NMST’s former-CP 1201 leads the Bytown Railway Society sponsored ‘Autumn Valley Express’ eastward across the Ottawa River at mileage 37.8 Beachburg Subdivision on October 7, 1990.   Photo by Raymond Farand.

Have you ever had the feeling that everyone is dumping on you, friends and strangers alike? If your answer is yes, then you might wish to consider what I'm about to relate here with the idea that things can always get worse.

I was standing near the CN bridge over the Ottawa River just west of Fitzroy (Ontario), waiting for the 1201 to return on the final leg of the Ottawa-Pembroke excursion on October 7. With 1201's whistle barely audible in the distance, two teenagers ran towards the bridge. Without breaking stride one teenager asked "Did you hear a train coming?" "Yes" was my reply, "it will be here in about ten minutes." Actually what he had heard was CP Rail Train 482 passing through nearby Arnprior. I expected the two to stop short of the bridge, but they kept right on going out onto the first span of the 3/10 mile long bridge.

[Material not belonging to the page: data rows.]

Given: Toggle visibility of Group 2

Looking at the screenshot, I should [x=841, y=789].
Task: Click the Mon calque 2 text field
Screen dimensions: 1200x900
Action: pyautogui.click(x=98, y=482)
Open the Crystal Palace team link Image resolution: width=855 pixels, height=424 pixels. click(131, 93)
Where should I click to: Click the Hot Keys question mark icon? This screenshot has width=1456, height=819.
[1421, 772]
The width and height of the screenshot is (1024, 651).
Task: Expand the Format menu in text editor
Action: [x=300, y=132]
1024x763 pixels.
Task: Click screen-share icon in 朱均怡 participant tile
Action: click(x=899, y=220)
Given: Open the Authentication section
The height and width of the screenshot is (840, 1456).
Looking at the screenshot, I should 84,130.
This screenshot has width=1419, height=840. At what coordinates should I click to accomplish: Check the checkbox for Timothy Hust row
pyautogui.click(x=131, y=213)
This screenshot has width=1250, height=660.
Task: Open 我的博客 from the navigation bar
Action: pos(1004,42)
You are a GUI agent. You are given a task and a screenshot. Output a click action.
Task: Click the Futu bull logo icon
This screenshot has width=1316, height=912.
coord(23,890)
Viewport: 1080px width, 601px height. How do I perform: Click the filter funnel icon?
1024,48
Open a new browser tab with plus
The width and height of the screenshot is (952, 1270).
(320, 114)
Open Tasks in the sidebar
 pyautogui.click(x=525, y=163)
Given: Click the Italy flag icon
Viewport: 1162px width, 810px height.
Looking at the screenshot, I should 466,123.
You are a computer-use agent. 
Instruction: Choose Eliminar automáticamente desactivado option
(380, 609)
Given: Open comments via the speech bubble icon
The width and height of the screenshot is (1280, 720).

Arriving at the nearest offshore concrete pier, the two dropped down and crawled underneath the decking to wait for the train. "Hey, you guys, you probably don't realize that a steam train is coming and you might get scalded by hot water or steam dumping on you." With 1201 approaching the far end of the bridge I yelled "If you guys are too stupid to get out of there, at least go to the other side and out of my picture."

Slowly 1201 and her consist rumbled across the bridge. As the last coach gained the Ontario shoreline I watched for the two teenagers to 'surface'. Much to my amusement, one of the lads was standing on top of the concrete pier wiping at his head and shoulders with a picking motion. I can't be sure, but I suspect that a passenger on the train delivered a very unwelcomed message.

I wish I could have been close enough to see the F-L-U-S-H-E-D expression on his face! They'll likely think twice about climbing under there again.

Bytown Railway Society,  Branchline, November 1990, page 8.